# Had a good day yesterday...today I'm falling apart :(



## faith07 (Aug 25, 2011)

I felt so strong yesterday, I didn't shed a single tear even when my husband came to pick up the kids for the week-end. Today, I can't stop crying. I miss my kids. I'm driving myself crazy wondering if the OW is around them and what they are doing. This is the first time my husband has taken them over night and its killing me. They don't come back until tomorrow evening.


----------



## LostJB (Aug 3, 2011)

It sounds like you are experiencing the same thing I did the first weekend my STBXH took my son. When our marriage was "good" and he didn't stray I was the primary care giver. When my son wasn't at daycare he was with me. I did the drop offs and pick ups, I did the swim classes and birthdya parties. When H did take care of him it was because I had to travel for work, about once a year for 3 -4 days. Those days were always follwed by him escaping for a couple days not wanting to spend time with me because he missed me.

My first weekend without him for shared parent time, was very tough. I tried to busy my schedule made a girlfried date and a hair appointment. I felt like I was lost without my sons schedule to keep. I was in bed by 8:30 because I was tired of worrying about my son and the OW. 

Its one of the hardest things feeling so out of place in your own life. I have come to realize that I lost myself in my role as mom a long time ago. I dont know who I am when I'm not Mom. I think the best thing you can do is to try and keep busy. Make plans in advance so you have places to be, and get your mind off the things you can't control. Focus on yourself, and doing things for you. 

That will help in lots of ways. Good luck.


----------



## faith07 (Aug 25, 2011)

Thanks! I am trying to stay busy. So far, I have rearranged the livingroom, washed already clean floors, done laundry, reorganized my closet and all four of my kids rooms and am now contemplating painting the livingroom. I have been a stay at home mom for 10 years and like you lost myself in the mom role. Every waking moment I have is always with my children, dance classes, gymnastics, soccer, karate, kick boxing...I never have time for me. I did use to complain about it but now that I have it I don't know what to do with myself. I am going out for a girls night tonight, but that's still 6 hours away...


----------



## drsparkle (Aug 7, 2011)

Gosh this must be so hard for you. This first weekend will be the hardest, who ever they see you are their mother and you will never be replaced. 

Perhaps use the time to ring and speak to some girlfriends you have not caught up with, watch a chick flick, have a long bath with candles, got for a slow walk, go swimming. Just try to take some time for yourself with out feeling guilty. This can be 'your' time and in a few weeks you might really begin to enjoy this time and treasure it. 
Don't feel under pressure to fill the time, as a mum you are used to be on the go all the time so stopping is going to be hard. 

Big hugs. Have fun tonight. x


----------



## LostJB (Aug 3, 2011)

Glad your having a girls night! Don't feel bad if you spend lots of time talking about your situation. Its good to get it out, and you'll feel stronger about it the more time your tell it. I am not there yet, but I have heard from others that soon enough you'll get tired of talking about it. Right now its ok to be selfish and allow your friends to be there for you.
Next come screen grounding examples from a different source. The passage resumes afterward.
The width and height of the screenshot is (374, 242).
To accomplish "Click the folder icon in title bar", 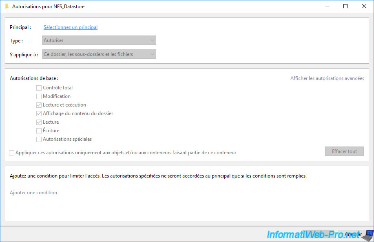I will click(7, 7).
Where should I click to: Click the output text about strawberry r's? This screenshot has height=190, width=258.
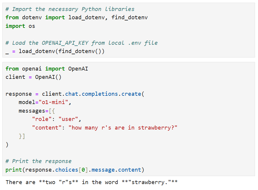91,182
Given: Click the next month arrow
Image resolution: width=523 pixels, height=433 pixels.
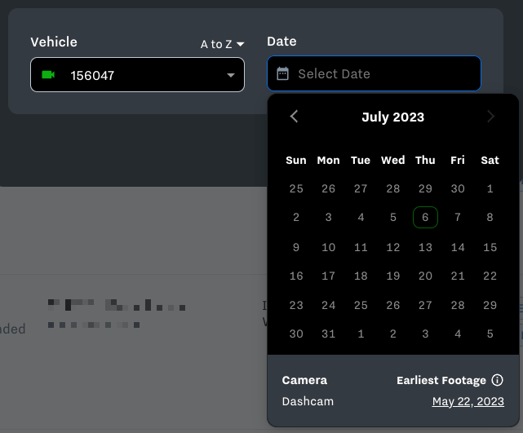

I still have lots of people who continue to come out of the woodwork when I tell them about my divorce. It still suprises me. When I first found out my STBX was having an A, I thought I didn't have anyone but him. I didn't allow myslef to keep uo with friends in my relationship. I gave my entire seldfto my husband and my family. Now that I do have times wihtout my son, I have people offering all the time to help out and take him for me if I nee dsome time alone. I always laugh and say, I have more time now without him then I want or ever had before.


----------